No Brasil, as políticas públicas de saúde ainda enfrentam grandes desafios para garantir às mulheres o acesso adequado ao diagnóstico e ao tratamento do câncer. A médica oncologista clínica Maria Cristina Figueroa Magalhães, vice-presidente do Instituto de Inovação e Ensino em Saúde (INTES), destaca a urgência de ampliar o acesso a exames preventivos, fortalecer o Sistema Único de Saúde (SUS) e reduzir as desigualdades regionais.
Segundo a oncologista, a demora para consultas e exames diagnósticos é um dos principais obstáculos, especialmente na rede pública. No caso do câncer de mama, a mamografia regular pode reduzir a mortalidade em até 30%. Já o exame de Papanicolau é capaz de detectar lesões precursoras do câncer de colo do útero com anos de antecedência — o que evidencia a importância da detecção precoce para aumentar as chances de cura.
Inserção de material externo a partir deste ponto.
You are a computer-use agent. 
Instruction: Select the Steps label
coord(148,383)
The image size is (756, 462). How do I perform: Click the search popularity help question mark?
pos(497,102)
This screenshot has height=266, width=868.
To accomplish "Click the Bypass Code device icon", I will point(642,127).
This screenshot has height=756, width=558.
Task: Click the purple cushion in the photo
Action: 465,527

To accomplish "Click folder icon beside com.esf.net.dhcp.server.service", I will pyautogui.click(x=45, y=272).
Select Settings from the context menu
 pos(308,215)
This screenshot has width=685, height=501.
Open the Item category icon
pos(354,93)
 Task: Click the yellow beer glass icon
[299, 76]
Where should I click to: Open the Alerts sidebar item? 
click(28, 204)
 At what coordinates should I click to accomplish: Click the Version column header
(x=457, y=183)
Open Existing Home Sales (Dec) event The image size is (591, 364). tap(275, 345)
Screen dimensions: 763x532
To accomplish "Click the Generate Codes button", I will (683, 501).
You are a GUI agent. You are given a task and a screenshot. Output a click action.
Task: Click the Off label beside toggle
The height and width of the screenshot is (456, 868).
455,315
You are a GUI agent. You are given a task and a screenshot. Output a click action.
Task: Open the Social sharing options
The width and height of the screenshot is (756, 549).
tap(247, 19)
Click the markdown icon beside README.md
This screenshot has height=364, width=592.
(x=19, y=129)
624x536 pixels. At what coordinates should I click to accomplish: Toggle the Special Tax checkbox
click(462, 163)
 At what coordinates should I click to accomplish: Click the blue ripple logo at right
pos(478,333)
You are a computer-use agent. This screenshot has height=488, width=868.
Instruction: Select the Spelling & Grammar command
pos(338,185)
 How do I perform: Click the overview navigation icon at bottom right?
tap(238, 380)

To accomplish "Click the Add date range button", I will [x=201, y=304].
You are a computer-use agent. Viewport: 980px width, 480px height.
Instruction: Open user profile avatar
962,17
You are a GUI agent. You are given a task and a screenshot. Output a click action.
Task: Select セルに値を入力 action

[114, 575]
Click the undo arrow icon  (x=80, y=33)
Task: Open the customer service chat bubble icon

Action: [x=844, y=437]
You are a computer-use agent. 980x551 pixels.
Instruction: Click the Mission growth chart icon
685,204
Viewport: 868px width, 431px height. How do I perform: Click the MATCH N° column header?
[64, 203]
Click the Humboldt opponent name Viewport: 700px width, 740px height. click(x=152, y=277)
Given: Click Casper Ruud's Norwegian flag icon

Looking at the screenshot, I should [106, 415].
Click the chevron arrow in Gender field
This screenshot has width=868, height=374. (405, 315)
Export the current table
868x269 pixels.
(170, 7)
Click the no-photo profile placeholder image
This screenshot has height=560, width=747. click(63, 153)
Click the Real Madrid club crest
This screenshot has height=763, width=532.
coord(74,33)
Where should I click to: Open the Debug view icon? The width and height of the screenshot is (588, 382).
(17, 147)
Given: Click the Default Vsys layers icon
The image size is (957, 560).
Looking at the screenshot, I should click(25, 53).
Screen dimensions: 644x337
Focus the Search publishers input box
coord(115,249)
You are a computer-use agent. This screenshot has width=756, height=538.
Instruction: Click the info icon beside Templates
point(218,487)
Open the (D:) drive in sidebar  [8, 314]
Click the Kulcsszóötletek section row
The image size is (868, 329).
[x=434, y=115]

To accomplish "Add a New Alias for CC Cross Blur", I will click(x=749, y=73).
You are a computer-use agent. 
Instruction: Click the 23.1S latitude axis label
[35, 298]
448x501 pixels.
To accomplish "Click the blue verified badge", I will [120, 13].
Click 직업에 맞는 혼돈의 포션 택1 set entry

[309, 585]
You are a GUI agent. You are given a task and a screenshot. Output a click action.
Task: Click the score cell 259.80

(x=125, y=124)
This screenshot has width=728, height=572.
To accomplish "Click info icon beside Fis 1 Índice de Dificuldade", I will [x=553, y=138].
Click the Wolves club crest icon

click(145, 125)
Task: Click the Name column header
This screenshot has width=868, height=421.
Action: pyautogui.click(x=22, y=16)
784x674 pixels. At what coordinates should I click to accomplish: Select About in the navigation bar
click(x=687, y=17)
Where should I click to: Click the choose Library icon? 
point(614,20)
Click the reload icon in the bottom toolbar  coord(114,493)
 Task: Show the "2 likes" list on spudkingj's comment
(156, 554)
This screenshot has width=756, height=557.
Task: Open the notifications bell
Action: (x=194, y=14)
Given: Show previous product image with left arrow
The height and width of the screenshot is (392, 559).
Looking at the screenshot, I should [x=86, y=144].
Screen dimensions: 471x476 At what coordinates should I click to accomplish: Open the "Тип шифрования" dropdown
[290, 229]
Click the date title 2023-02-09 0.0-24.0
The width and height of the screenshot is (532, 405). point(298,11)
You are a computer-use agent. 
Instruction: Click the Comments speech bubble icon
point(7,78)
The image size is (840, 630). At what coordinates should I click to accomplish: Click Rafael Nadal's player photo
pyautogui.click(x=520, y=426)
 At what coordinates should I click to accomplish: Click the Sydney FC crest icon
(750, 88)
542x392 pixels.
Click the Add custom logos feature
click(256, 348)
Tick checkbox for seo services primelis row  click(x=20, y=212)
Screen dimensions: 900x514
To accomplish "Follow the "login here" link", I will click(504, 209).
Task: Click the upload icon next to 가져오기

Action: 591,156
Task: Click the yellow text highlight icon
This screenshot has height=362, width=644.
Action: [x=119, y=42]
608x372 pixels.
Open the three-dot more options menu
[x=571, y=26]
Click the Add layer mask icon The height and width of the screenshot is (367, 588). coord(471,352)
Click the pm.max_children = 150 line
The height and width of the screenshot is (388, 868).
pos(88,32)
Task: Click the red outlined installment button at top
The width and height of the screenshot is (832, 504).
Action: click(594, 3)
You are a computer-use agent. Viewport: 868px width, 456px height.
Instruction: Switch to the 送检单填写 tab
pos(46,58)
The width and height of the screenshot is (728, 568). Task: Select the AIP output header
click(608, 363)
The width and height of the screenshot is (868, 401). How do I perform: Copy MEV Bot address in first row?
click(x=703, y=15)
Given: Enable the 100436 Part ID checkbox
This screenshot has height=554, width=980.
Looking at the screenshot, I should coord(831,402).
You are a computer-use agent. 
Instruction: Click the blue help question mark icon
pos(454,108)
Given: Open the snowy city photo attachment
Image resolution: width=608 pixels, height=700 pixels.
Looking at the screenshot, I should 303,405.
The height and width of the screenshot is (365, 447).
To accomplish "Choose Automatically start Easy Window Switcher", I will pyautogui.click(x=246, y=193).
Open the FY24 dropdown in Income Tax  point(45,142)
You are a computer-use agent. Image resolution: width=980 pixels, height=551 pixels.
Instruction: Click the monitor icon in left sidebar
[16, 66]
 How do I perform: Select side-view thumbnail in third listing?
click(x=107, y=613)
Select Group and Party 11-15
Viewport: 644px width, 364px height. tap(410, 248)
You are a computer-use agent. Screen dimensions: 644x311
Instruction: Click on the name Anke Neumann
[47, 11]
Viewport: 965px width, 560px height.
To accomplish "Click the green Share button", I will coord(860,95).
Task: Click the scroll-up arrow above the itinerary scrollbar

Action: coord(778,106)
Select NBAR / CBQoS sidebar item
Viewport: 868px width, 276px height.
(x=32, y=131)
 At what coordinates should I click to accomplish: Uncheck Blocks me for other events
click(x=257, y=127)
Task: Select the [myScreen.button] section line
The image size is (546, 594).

Outro ponto crítico é a desigualdade regional. Mulheres que vivem em áreas rurais, periferias urbanas ou nas regiões Norte e Nordeste enfrentam maiores dificuldades para acessar serviços especializados de saúde. A falta de integração entre os níveis de atenção — da atenção básica ao atendimento hospitalar — também contribui para um descompasso entre o diagnóstico e o início do tratamento.
Além disso, a infraestrutura dos hospitais oncológicos é insuficiente para a demanda existente, gerando longas filas de espera. Ainda falta investimento em atenção primária e prevenção — justamente as portas de entrada mais eficazes para identificar sinais precoces da doença.
“O resultado é um cenário em que muitas mulheres ainda chegam aos centros de tratamento com doença avançada, quando o impacto físico, emocional e financeiro é muito maior”, explica a oncologista.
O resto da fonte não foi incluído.